计算样本i到其他某簇Cj 的所有样本的平均距离bij,称为样本i与簇Cj 的不相似度。定义为样本i的簇间不相似度:bi =min{bi1, bi2, …, bik}
si接近1,则说明样本i聚类合理
si接近-1,则说明样本i更应该分类到另外的簇
若si 近似为0,则说明样本i在两个簇的边界上。
代码:
import pandas as pd
from sklearn.cluster import KMeans
from pandas.plotting import scatter_matrix
import matplotlib.pyplot as plt
import numpy as np
from sklearn.preprocessing import StandardScaler
from sklearn import metrics
# 读取数据源
beer = pd.read_csv('E:/file/data.txt', sep=' ')
X = beer[["calories","sodium","alcohol","cost"]]
# 对数据进行与处理
scaler = StandardScaler()
X_scaled = scaler.fit_transform(X)
# 训练两个模型,一个是原始数据,一个是归一化后的数据
km = KMeans(n_clusters=3).fit(X)
km2 = KMeans(n_clusters=2).fit(X_scaled)
# 将标签新增到数据源上
beer['cluster'] = km.labels_
beer['scaled_cluster'] = km2.labels_
score_scaled = metrics.silhouette_score(X,beer.scaled_cluster)
score = metrics.silhouette_score(X,beer.cluster)
print("输出归一化评分及原始数据样本评分:")
print(score_scaled, score)
# 查看不同K值下的评分
scores = []
for k in range(2,20):
labels = KMeans(n_clusters=k).fit(X).labels_
score = metrics.silhouette_score(X, labels)
scores.append(score)
print("查看不同K值评分:")
print(scores)
plt.plot(list(range(2,20)), scores)
plt.xlabel("Number of Clusters Initialized")

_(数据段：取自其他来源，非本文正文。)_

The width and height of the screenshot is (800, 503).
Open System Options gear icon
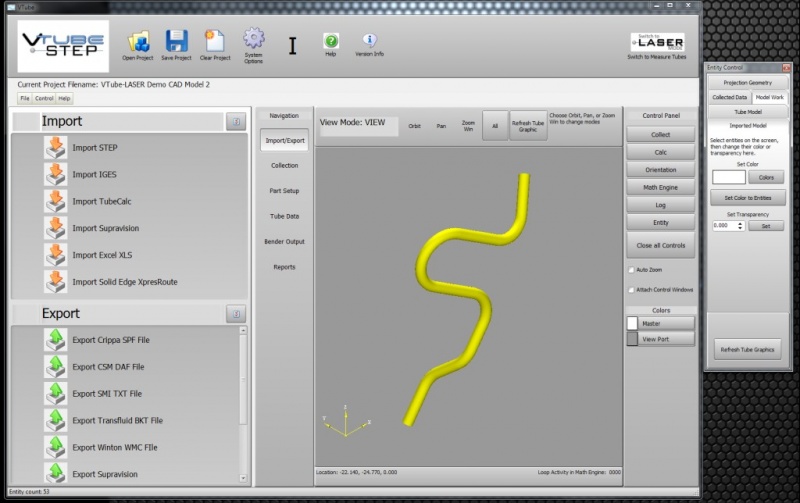[x=254, y=39]
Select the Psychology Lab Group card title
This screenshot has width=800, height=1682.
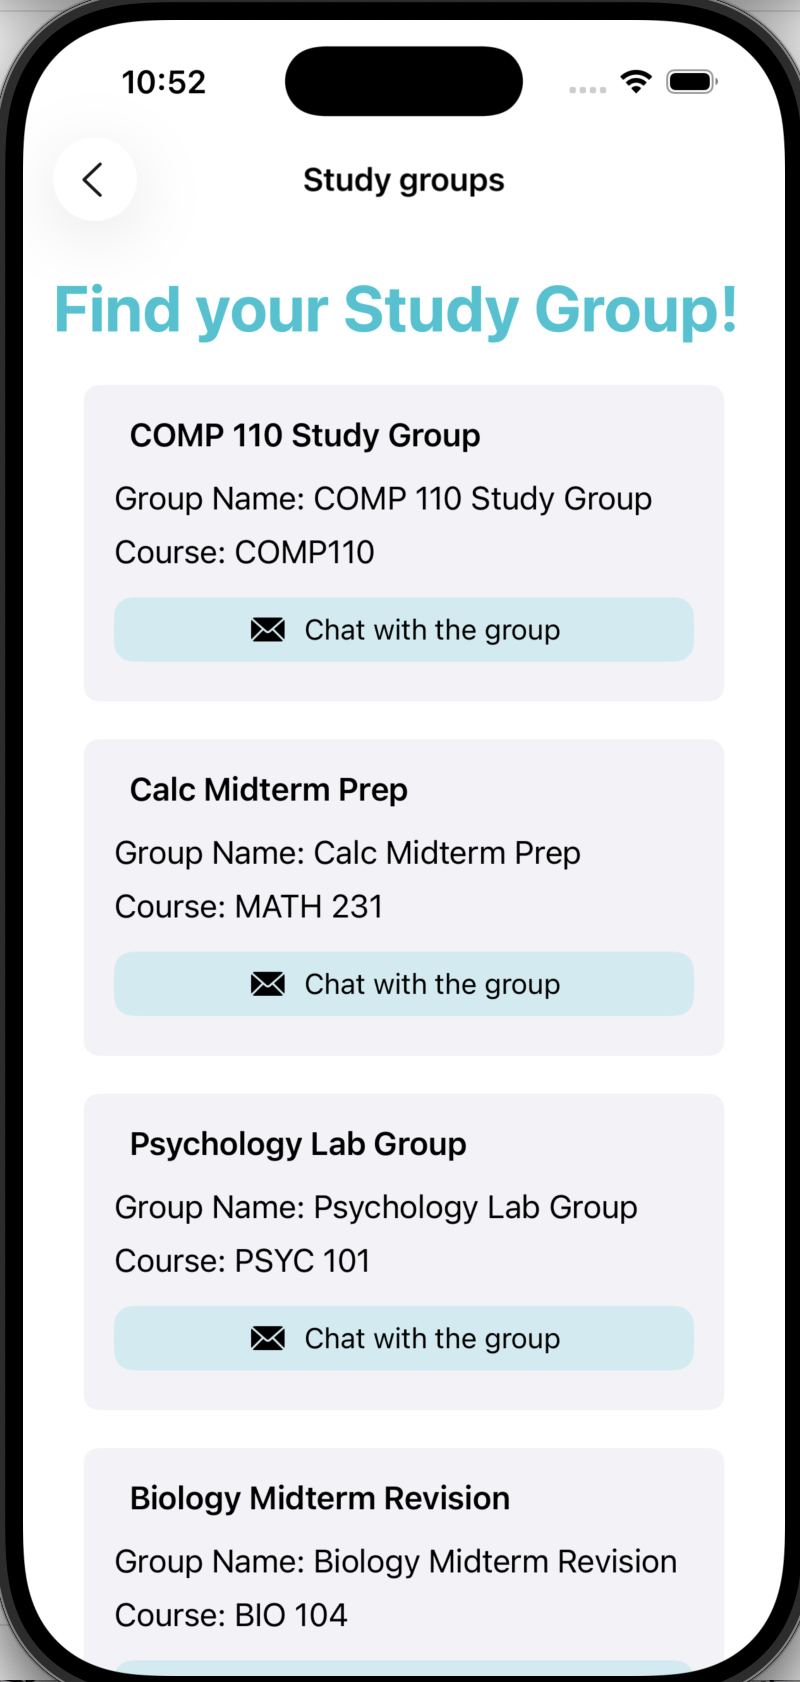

plt.ylabel("Sihouette Score")
plt.show()
测试记录:
输出归一化评分及原始数据样本评分:
0.5562170983766765 0.6731775046455796
查看不同K值评分:
[0.6917656034079486, 0.6731775046455796, 0.5857040721127795, 0.422548733517202, 0.4559182167013377, 0.43776116697963124, 0.38946337473125997, 0.39746405172426014, 0.3915697409245163, 0.41282646329875183, 0.3459775237127248, 0.31221439248428434, 0.30707782144770296, 0.31834561839139497, 0.2849514001174898, 0.23498077333071996, 0.1588091017496281, 0.08423051380151177]
分析:
归一化之后,居然效果没有原始数据集好,估计是样本太简单了吧,多数情况下作了归一化之后,效果会有一定程度的提升。